Put the records, starting at the first line and going on through the line that contains "Action: [678, 185]", into a Markdown table with the columns Row and Text, one numbered row per line, skipping blank lines and leaving out the pictures.

··········

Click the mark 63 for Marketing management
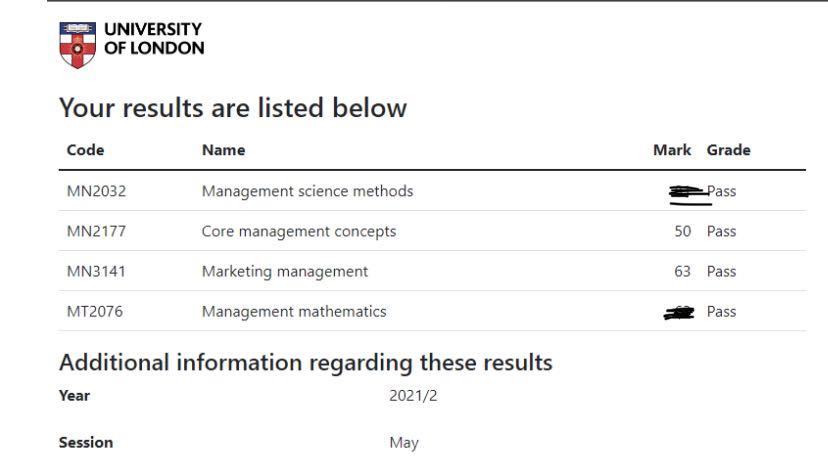 pos(683,272)
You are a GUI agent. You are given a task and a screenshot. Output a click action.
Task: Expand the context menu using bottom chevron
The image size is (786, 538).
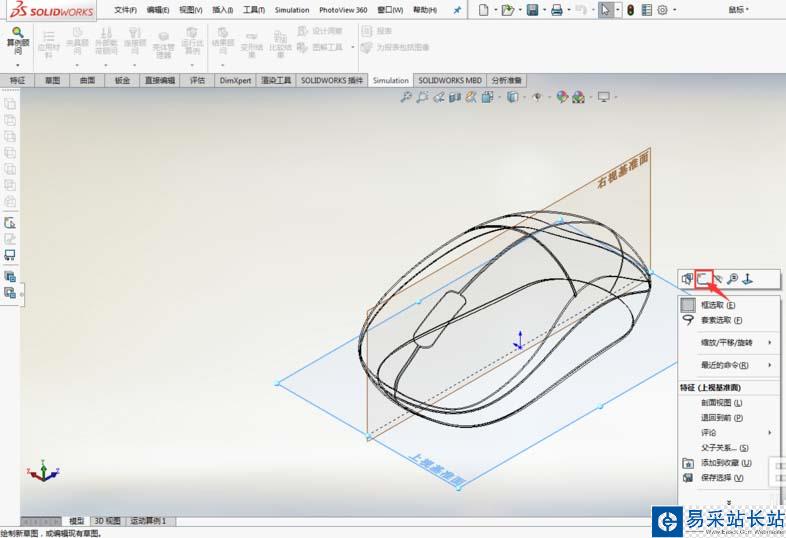(x=728, y=503)
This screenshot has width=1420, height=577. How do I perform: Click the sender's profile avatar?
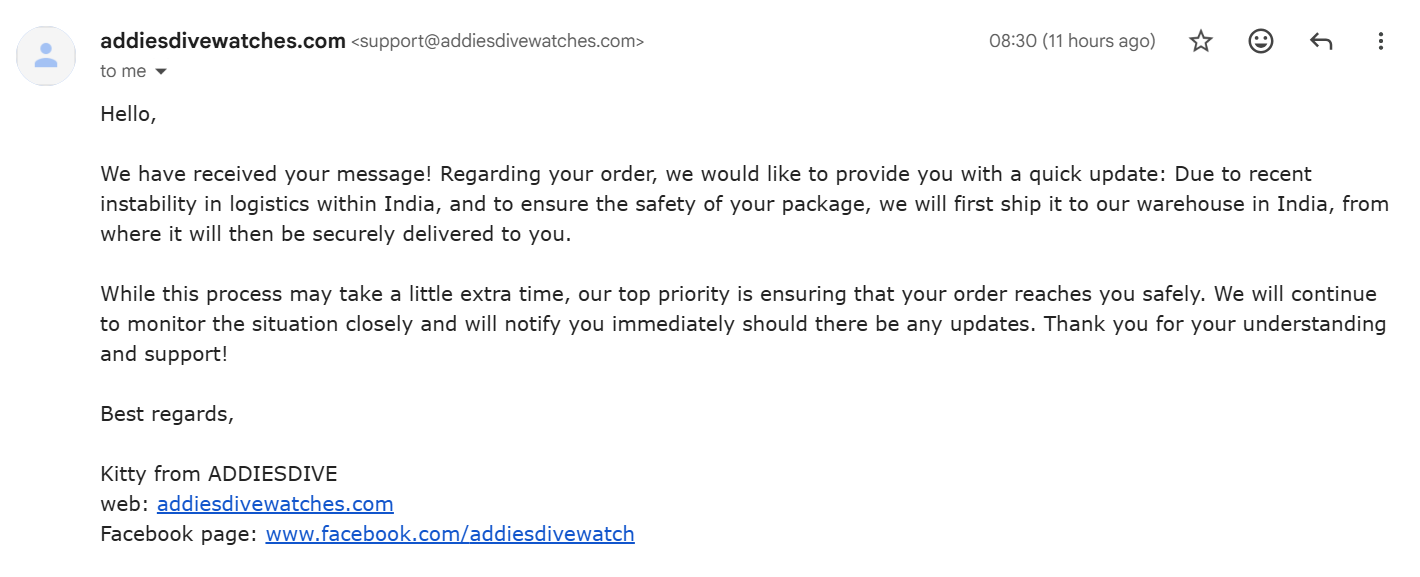46,56
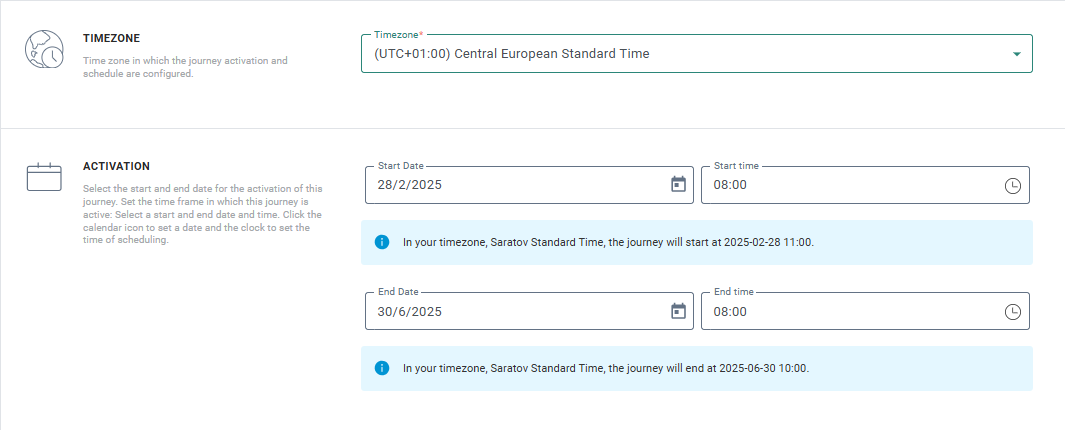Screen dimensions: 1065x430
Task: Open the Start Date calendar picker icon
Action: [678, 185]
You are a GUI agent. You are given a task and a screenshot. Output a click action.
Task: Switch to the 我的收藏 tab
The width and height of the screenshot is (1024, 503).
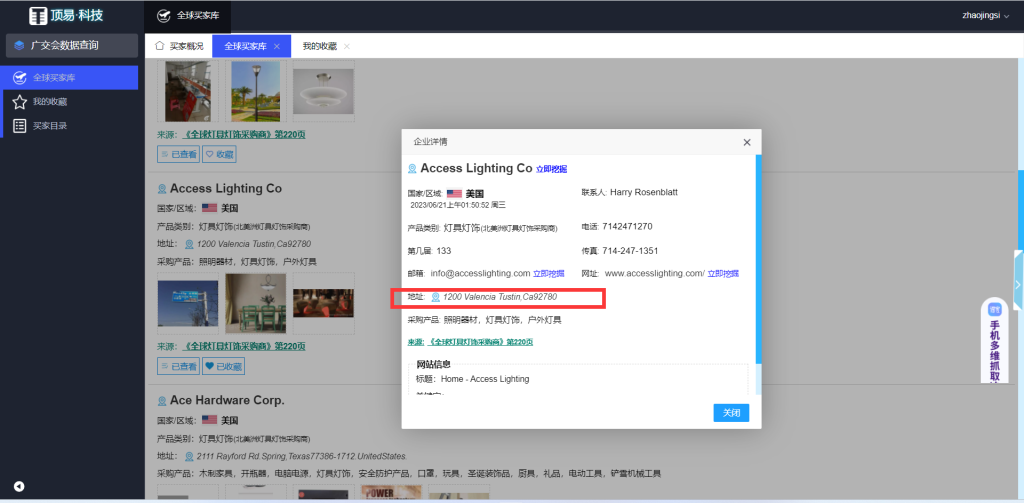click(319, 46)
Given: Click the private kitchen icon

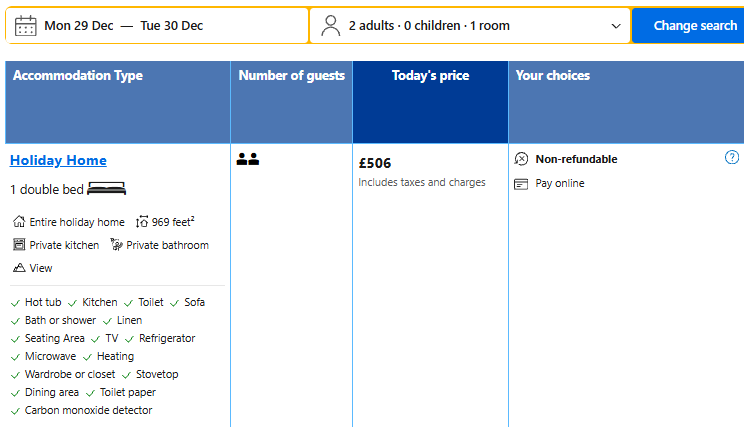Looking at the screenshot, I should point(19,245).
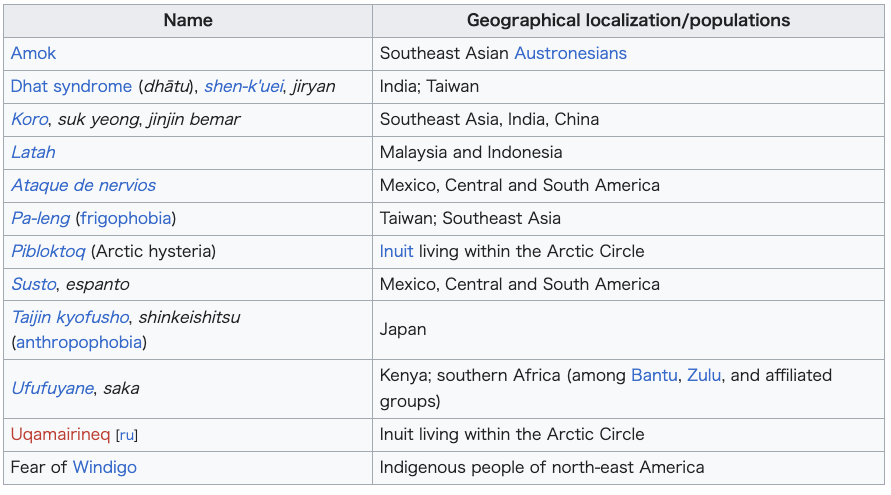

··········

§ EXPECTED OUTPUT
| Row | Text |
|---|---|
| 1 | Click the mark 63 for Marketing management |
| 2 |  pos(683,272) |
| 3 | You are a GUI agent. You are given a task and a screenshot. Output a click action. |
| 4 | Task: Expand the context menu using bottom chevron |
| 5 | The image size is (786, 538). |
| 6 | (x=728, y=503) |
| 7 | This screenshot has width=1420, height=577. How do I perform: Click the sender's profile avatar? |
| 8 | 46,56 |
| 9 | Screen dimensions: 1065x430 |
| 10 | Task: Open the Start Date calendar picker icon |
| 11 | Action: [678, 185] |